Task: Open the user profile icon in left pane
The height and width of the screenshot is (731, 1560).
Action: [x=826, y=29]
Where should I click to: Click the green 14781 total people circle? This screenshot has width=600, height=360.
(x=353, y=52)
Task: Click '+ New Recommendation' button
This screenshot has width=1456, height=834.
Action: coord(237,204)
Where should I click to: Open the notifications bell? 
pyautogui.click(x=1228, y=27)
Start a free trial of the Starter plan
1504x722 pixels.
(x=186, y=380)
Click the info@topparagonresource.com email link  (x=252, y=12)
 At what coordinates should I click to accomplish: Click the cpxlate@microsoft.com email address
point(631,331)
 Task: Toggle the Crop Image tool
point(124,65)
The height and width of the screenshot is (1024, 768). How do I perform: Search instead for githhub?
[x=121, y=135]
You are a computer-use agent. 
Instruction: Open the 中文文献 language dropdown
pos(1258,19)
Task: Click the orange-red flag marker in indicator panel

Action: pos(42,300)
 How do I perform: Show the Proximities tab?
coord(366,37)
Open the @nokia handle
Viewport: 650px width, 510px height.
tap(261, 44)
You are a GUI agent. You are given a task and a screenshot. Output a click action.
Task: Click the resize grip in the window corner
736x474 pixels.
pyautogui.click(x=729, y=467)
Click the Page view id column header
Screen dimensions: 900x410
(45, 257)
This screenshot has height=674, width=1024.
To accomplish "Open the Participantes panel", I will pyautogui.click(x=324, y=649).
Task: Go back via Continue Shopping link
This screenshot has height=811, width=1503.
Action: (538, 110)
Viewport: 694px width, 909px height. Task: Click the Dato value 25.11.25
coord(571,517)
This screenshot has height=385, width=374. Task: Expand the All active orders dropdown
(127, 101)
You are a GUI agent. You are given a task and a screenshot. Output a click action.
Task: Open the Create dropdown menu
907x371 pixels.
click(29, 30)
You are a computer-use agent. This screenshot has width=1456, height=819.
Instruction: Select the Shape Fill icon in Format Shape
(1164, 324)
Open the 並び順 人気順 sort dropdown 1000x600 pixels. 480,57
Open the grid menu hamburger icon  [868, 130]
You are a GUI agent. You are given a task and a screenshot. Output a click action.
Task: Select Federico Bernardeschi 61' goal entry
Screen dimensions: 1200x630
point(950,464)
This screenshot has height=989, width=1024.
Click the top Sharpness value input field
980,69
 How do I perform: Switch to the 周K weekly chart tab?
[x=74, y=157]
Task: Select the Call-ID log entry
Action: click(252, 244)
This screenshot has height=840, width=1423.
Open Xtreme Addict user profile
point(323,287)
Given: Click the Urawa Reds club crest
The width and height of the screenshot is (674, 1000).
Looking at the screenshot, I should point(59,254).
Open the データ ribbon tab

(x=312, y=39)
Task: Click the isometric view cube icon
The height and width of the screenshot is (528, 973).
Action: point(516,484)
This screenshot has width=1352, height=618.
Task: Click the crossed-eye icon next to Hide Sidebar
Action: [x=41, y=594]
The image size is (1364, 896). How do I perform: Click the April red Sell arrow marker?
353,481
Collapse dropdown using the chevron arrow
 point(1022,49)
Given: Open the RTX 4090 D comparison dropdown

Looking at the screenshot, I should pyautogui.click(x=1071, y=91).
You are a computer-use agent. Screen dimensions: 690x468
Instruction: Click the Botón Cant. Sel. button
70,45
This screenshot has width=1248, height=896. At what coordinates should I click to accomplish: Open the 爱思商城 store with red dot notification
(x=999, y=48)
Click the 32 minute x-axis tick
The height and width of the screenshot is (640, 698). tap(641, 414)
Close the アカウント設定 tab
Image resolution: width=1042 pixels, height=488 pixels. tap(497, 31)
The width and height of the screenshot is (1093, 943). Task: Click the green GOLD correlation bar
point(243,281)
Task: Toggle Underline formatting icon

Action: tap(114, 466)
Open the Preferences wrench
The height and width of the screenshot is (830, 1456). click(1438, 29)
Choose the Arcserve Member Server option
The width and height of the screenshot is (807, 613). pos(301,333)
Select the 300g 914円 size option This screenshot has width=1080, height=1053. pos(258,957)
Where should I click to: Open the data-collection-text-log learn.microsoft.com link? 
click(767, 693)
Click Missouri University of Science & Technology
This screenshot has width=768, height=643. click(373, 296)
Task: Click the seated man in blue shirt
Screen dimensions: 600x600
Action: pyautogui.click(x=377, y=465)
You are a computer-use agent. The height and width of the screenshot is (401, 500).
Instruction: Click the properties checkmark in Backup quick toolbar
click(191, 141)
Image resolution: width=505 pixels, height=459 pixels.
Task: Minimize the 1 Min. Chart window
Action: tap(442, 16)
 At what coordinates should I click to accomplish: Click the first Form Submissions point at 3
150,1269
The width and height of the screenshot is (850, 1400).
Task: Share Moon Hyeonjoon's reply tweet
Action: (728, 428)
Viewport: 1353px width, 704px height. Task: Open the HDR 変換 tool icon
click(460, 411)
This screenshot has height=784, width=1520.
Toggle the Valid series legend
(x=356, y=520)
══════════════════════════════
**What is being asked**. Lines with the string "computer" in the data above: say how many there are, giving the number alone.

**Answer to the exercise**. 4